Dr. Manfred W. Elff, Vorstandsmitglied des BVMed und Geschäftsführer Biotronik, hob die Medizintechnik als "Innovationsmotor" hervor. Die Investitionen lägen bei rund neun Prozent. Rund ein Drittel des Umsatzes werde mit Produkten erzielt, die nicht älter als drei Jahre seien. 16.400 Anmeldungen eines Patentes beim Europäischen Parlament lagen 2009 vor - damit nehme die Medizintechnik auch in der EU einen Spitzenplatz ein.
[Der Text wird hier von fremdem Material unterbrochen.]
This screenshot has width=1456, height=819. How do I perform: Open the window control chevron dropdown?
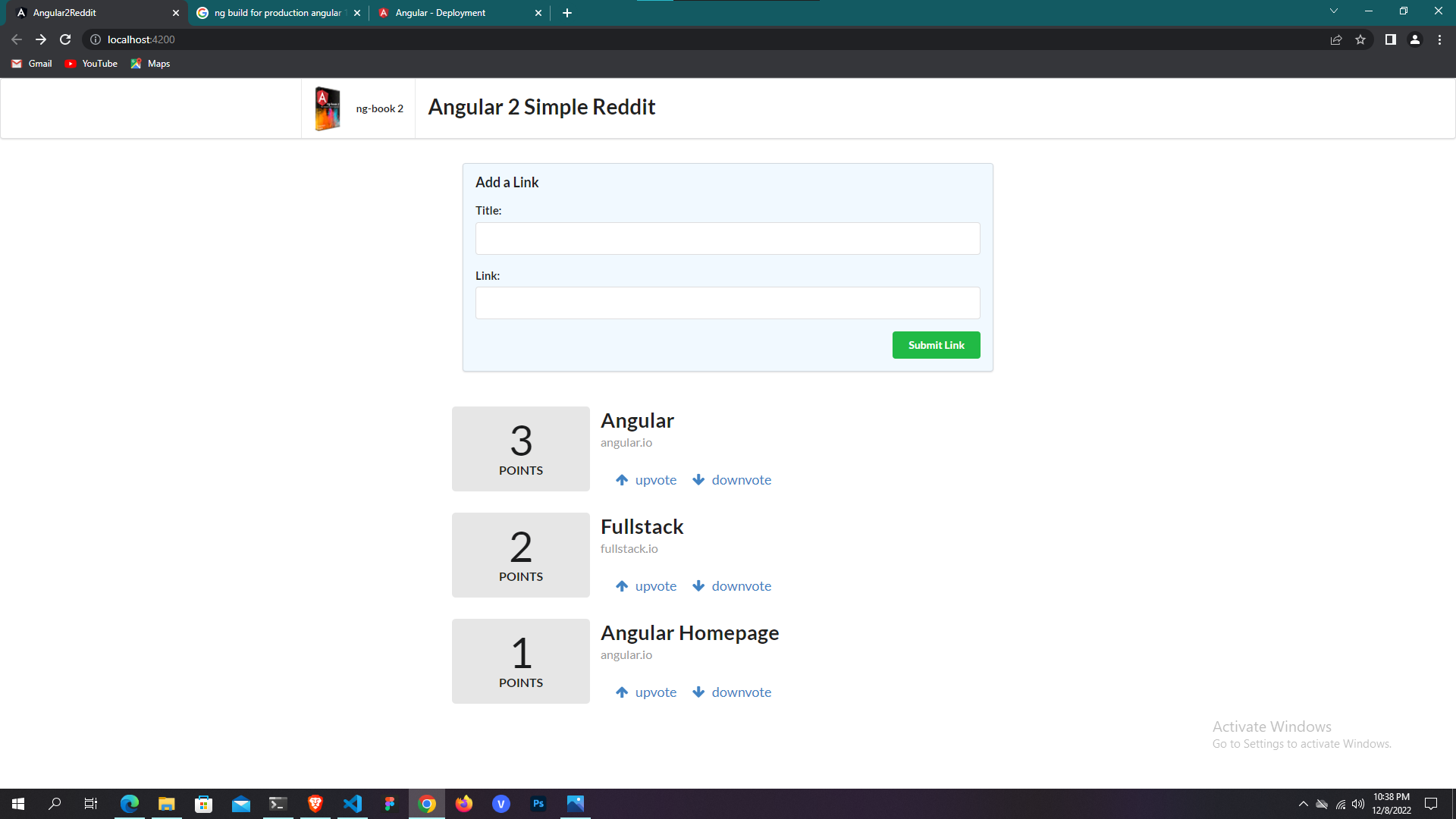[1333, 11]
Seine Forderung: "Die Innovationen müssen - ob stationär oder ambulant - möglichst schnell zum Einsatz kommen, der Verbotsvorbehalt muss auf den ambulanten Bereich übertragen und die Medizintechnik bei der Neuausrichtung des Gemeinsamen Bundesausschusses berücksichtigt werden", so Elff.
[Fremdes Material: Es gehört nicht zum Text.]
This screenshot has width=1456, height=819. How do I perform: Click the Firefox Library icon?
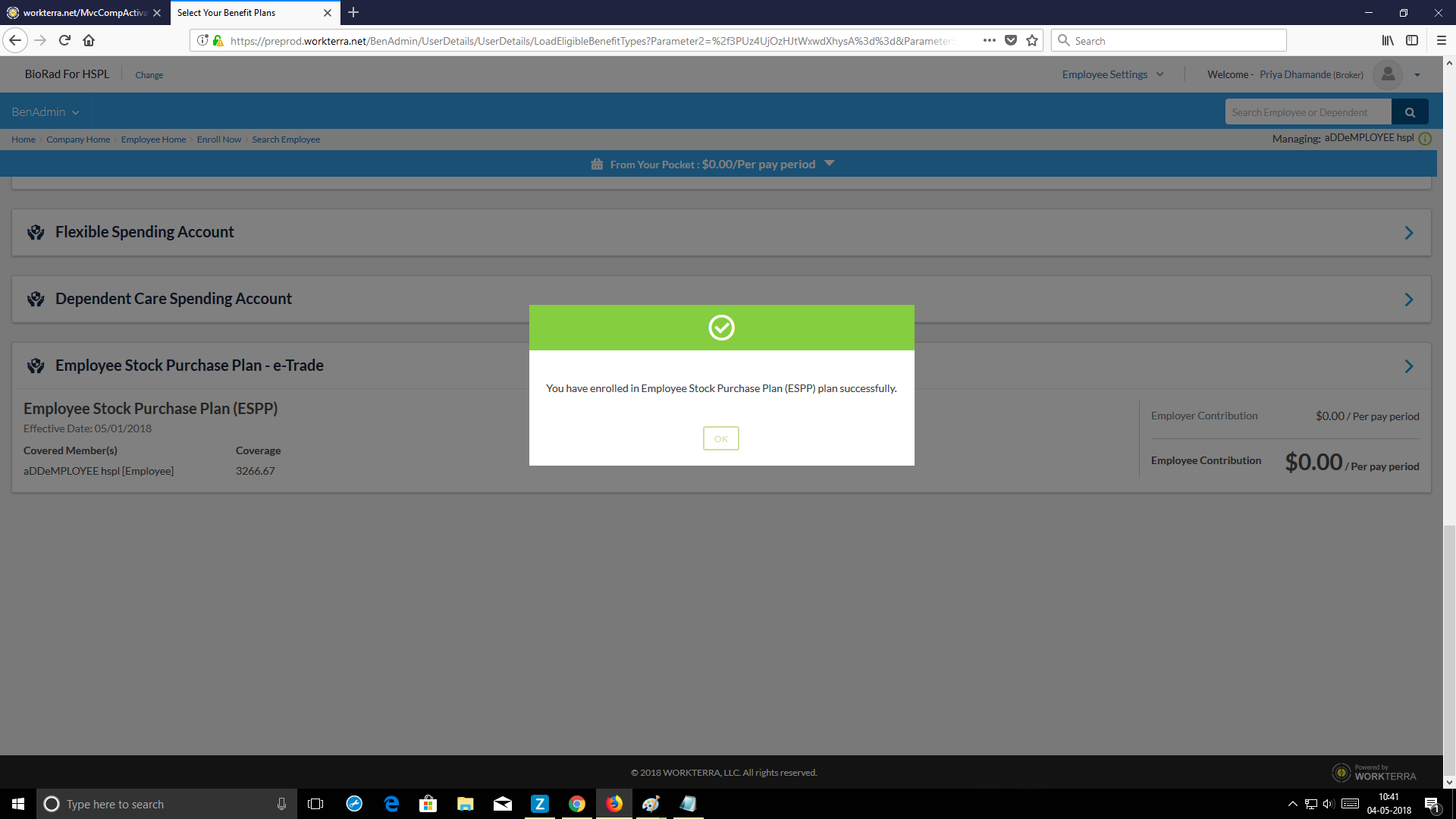click(1387, 40)
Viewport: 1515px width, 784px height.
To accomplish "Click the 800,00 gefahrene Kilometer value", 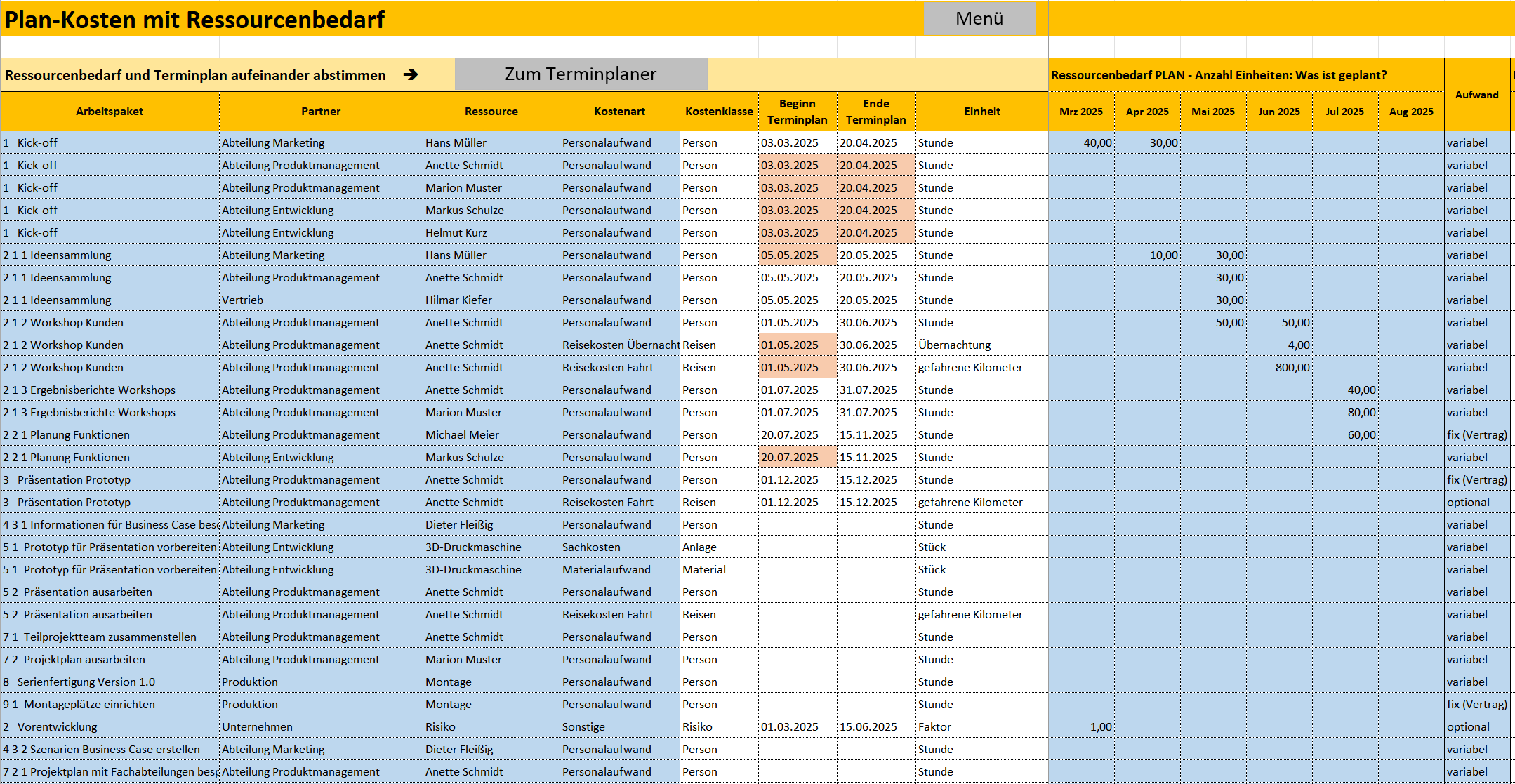I will coord(1292,367).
"Wir haben einen riesigen Innovationsstau". Darauf verwies Dr. Regina Klakow-Franck, stellv. Hauptgeschäftsführerin der Bundesärztekammer. Sie kritisierte, dass für "langwierige Beratungen" über die Einführung von Innovationen zu viele Ressourcen gebunden werden. Zudem betrachte sie die alleinige Fokussierung auf Evidenz basierte Studien mit Skepsis. Wirksamkeit, Sicherheit und Therapieerfolg seien nicht allein in klinischen Studien zu belegen, sondern ergeben sich erst unter Alltagsbedingungen. Sie plädiere daher für eine stärkere Einbeziehung der Erfahrungen der Ärzte.
Für Dr. Doris Pfeiffer, Vorstandsvorsitzende des GKV-Spitzenverbandes, stehe nicht die Kostenfrage bei der Einführung von Innovationen im Vordergrund. "Wir brauchen mehr Anreize für Studien, damit Innovationen schneller auch in den ambulanten Bereich kommen", so Pfeiffer. Für jede Innovation müsse eine Frühbewertung des Nutzens erstellt werden - ähnlich wie es im AMNOG festgelegt ist. Dies könne "eine Art Dossier" sein mit "entweder nachgewiesenem Nut-zen oder Anhaltspunkte für Nutzen". Die bisherigen langen Bewilligungsverfahren für neue Innovationen führe sie darauf zurück, dass "keine vernünftigen Studien vorliegen".
"Wir haben keine ausreichende Evidenzlage", sagte auch Prof. Dr. Michael Schlander vom Institut für Innovation & Evaluation im Gesundheitswesen. Rolf Stuppardt, Geschäftsführer des IKK e.V., verwies auf den Eindruck in der Öffentlichkeit, dass "die Beteiligten mehr gegeneinander als miteinander" arbeiten würden. Er forderte, dass sich "die maßgeblichen Partner" zusammenschließen, um gemeinsam Kriterien für eine Nutzenbewertung abzustimmen. Und auch die Patienten sollten dabei gefragt werden, sagte Dr. Ilona Köster-Steinebach, Referentin Qualität und Transparenz im Gesundheitswesen bei der Bundesverbraucherzentrale: "Eine fundierte Nutzenbewertung ist im Interesse der Patienten". Gute Produkte, so ihr Resümee, brauchen Evidenz nicht zu scheuen.
Über den IKK e.V.:
Der IKK e.V. ist die Interessenvertretung von Innungskrankenkassen auf Bundesebene. Der Verein wurde 2008 gegründet mit dem Ziel, die Interessen seiner Mitglieder und deren mehr als 4,5 Millionen Versicherten gegenüber allen wesentlichen Beteiligten des Gesundheitswesens zu vertreten. Dem IKK e.V. gehören die BIG direkt gesund, die IKK Brandenburg und Berlin, die IKK classic, die IKK gesund plus sowie die Vereinigte IKK an.